PROMPT: The required answer is the run of lines from the one holding "Open the In Review status dropdown" to the end of the data below, copied exactly and free of pictures.

═══ INFORMATION SUPPLIED ═══

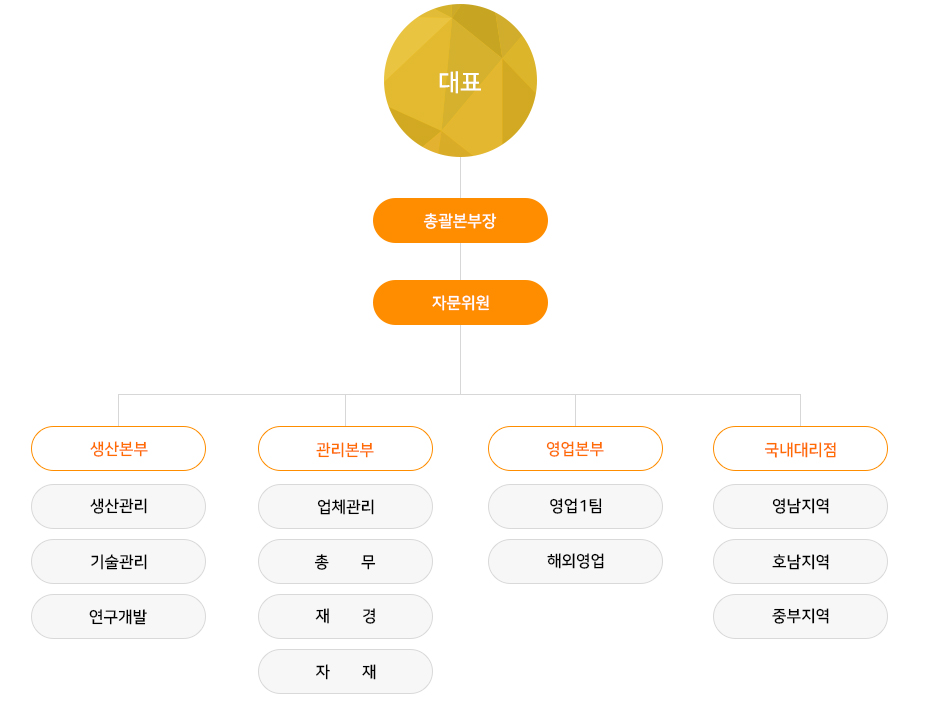The height and width of the screenshot is (720, 940).
Task: Click the 대표 text in circle
Action: coord(460,82)
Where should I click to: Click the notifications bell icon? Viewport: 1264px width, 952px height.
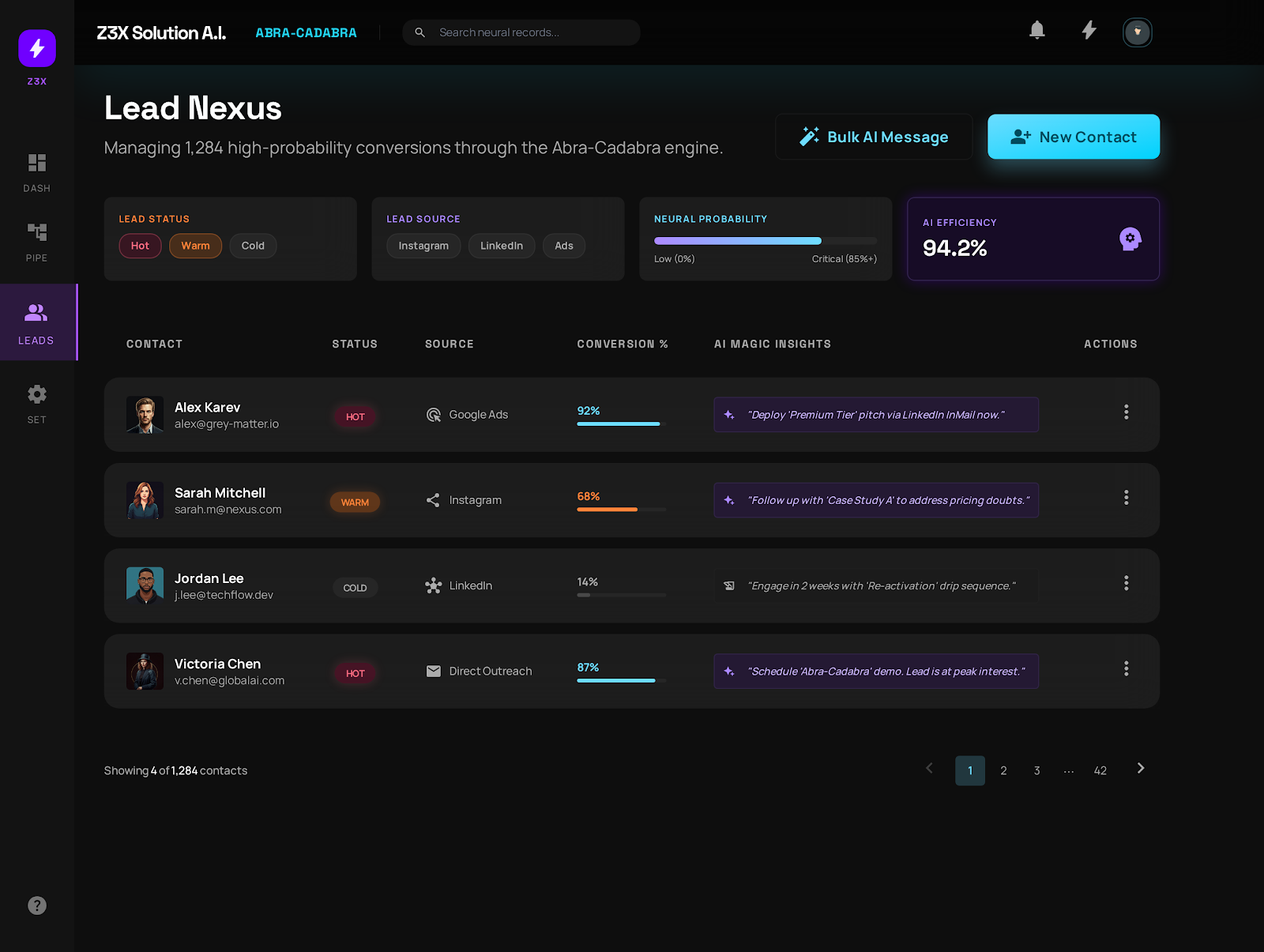tap(1036, 31)
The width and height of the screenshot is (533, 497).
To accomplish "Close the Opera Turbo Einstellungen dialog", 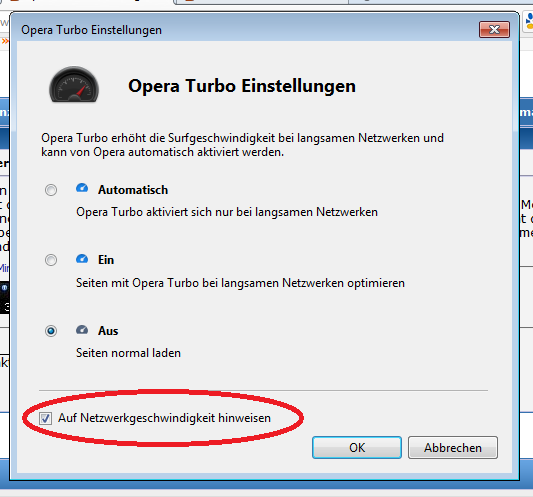I will click(x=494, y=30).
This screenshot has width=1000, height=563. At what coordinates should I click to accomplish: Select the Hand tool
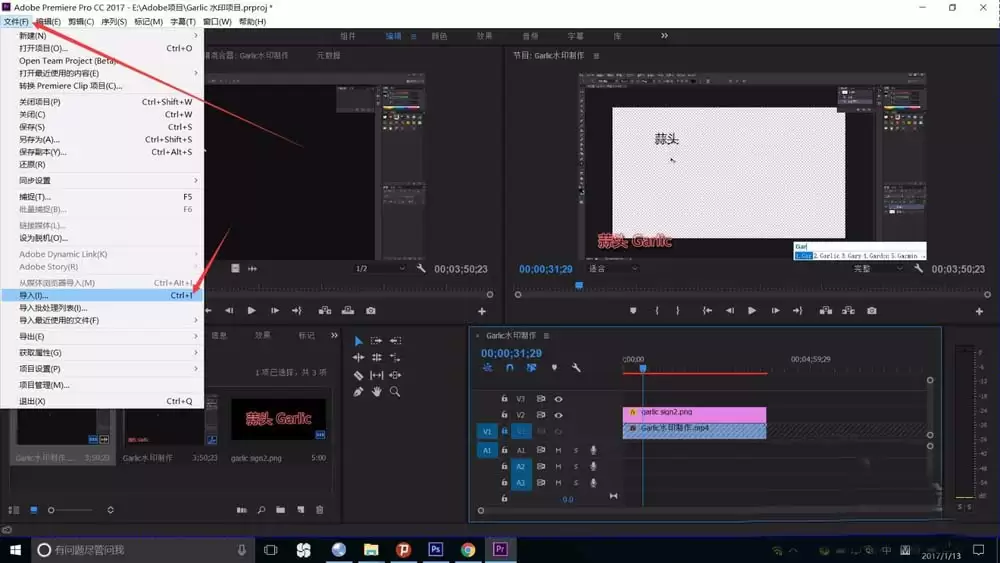pyautogui.click(x=377, y=392)
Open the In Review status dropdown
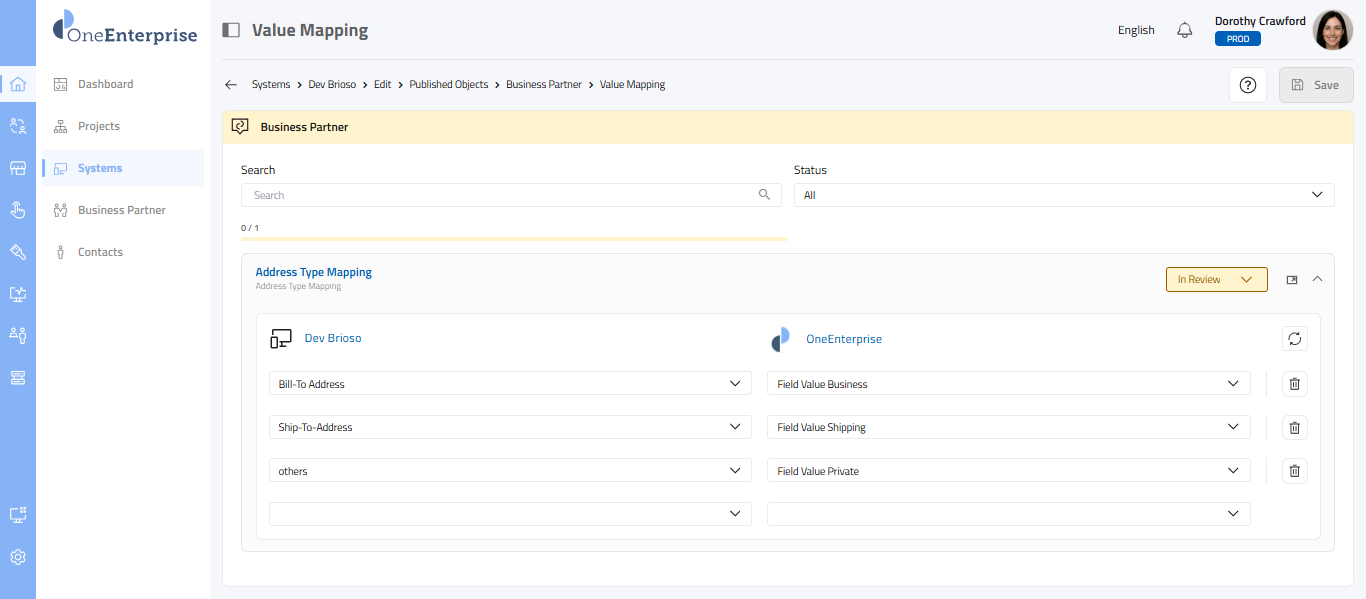The image size is (1366, 599). (x=1216, y=280)
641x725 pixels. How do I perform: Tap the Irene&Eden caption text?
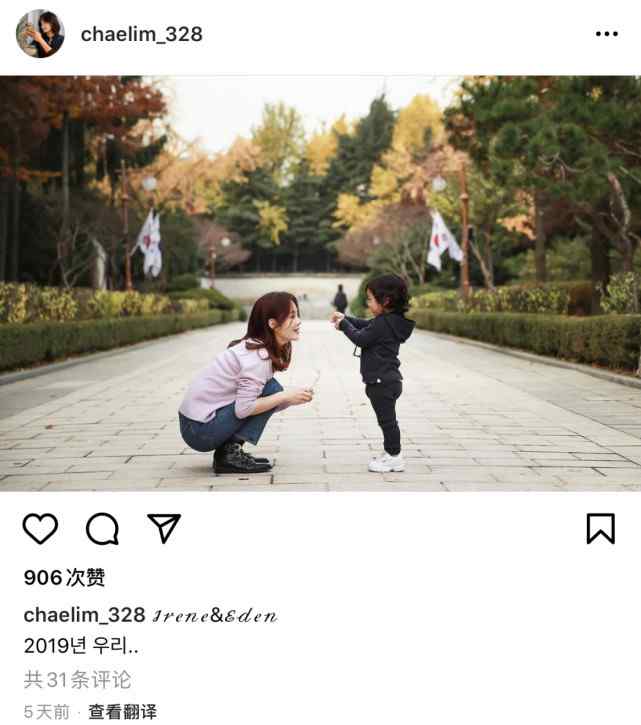pyautogui.click(x=215, y=615)
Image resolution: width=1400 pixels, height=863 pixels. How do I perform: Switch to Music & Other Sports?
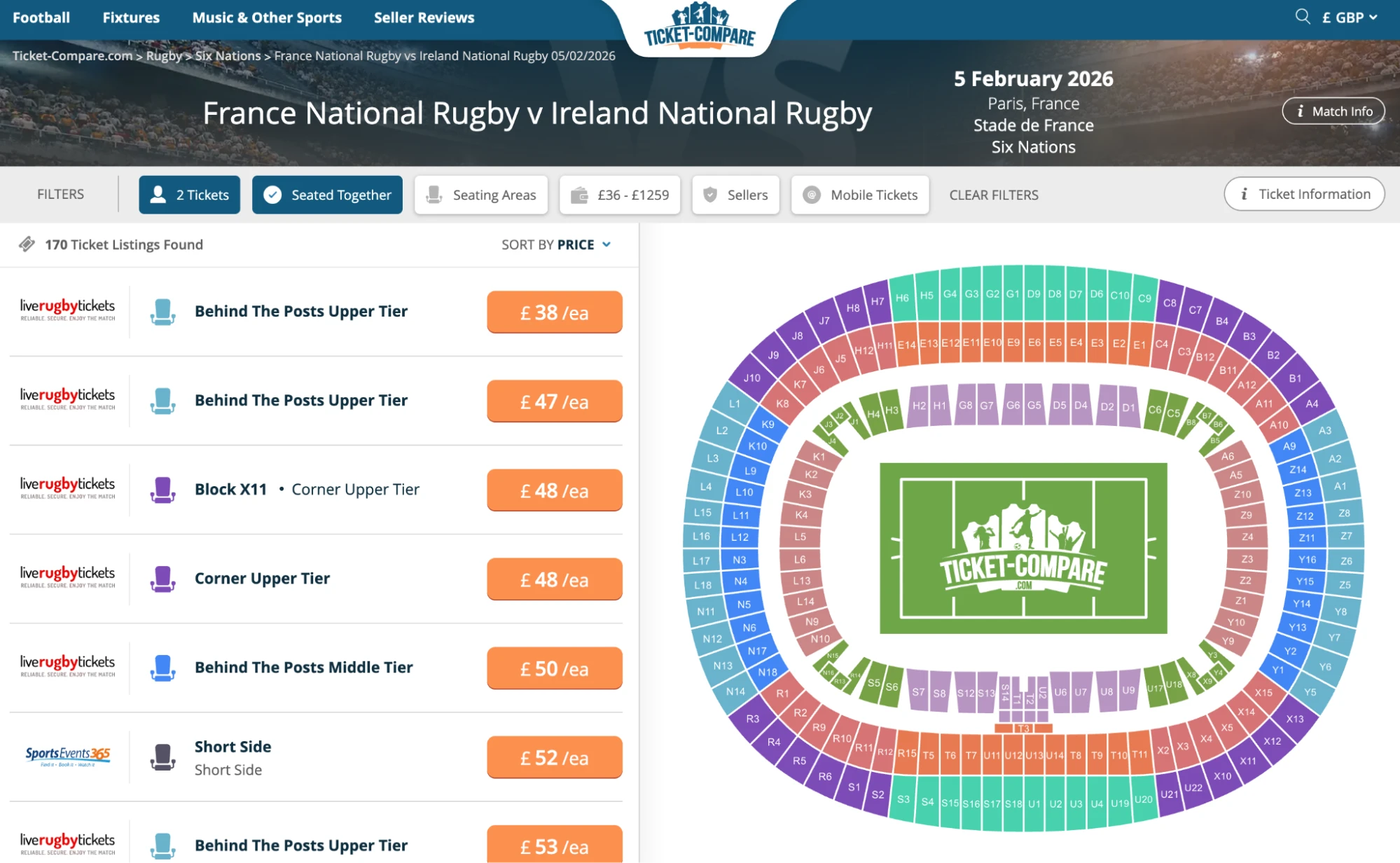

═══

TASK RESULT:
Open the In Review status dropdown
The image size is (1366, 599). (x=1216, y=280)
641x725 pixels. How do I perform: Tap the Irene&Eden caption text?
pyautogui.click(x=215, y=615)
Image resolution: width=1400 pixels, height=863 pixels. How do I perform: Switch to Music & Other Sports?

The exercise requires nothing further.